Peter Steudtner (born 1971 in Berlin) is a German human rights activist and documentary film maker.

On 5 July 2017 Steudtner, along with nine other human right defenders, was arrested by Turkish security forces and charged with supporting armed terrorist organisations.
 Before his arrest, he was invited by several human rights organization to give a speech at a conference on Büyükada island. He was not permitted to receive mail whilst imprisoned in Turkey.

Among the others arrested and facing charges of membership of terrorist organizations were Idil Eser (the head of Amnesty International Turkey), Ilknur Üstün (of the Women's Coalition), lawyer Günal Kursun and Veli Acu (both of the Human Rights Agenda Association), Özlem Dalkıran (of the Citizens' Assembly).

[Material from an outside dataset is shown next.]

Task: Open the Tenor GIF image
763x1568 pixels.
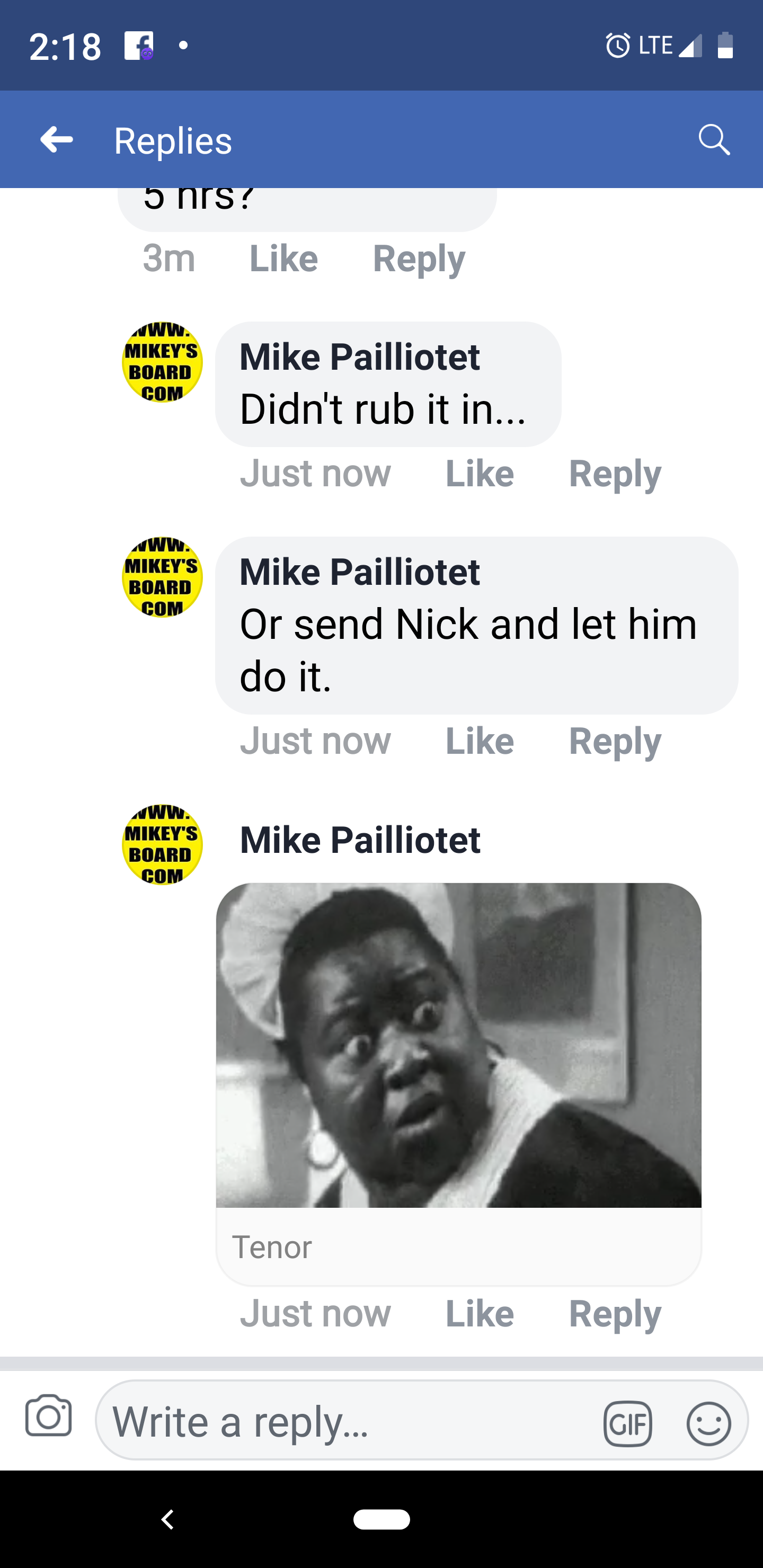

Prime Minister of the United Kingdom Theresa May raised the question of arrests at a meeting with the Turkish president, Recep Tayyip Erdoğan at the G20 meeting in Hamburg. British Foreign Office minister Alan Duncan expressed his concern about the arrests. He said that the Turkish authorities are urged to "uphold international standards with regard to the rule of law, including the presumption of innocence."

Steudtner and Ali Gharavi were both released on the 3 November 2017, while other human rights activists were sentenced on terror related charges at the same trial.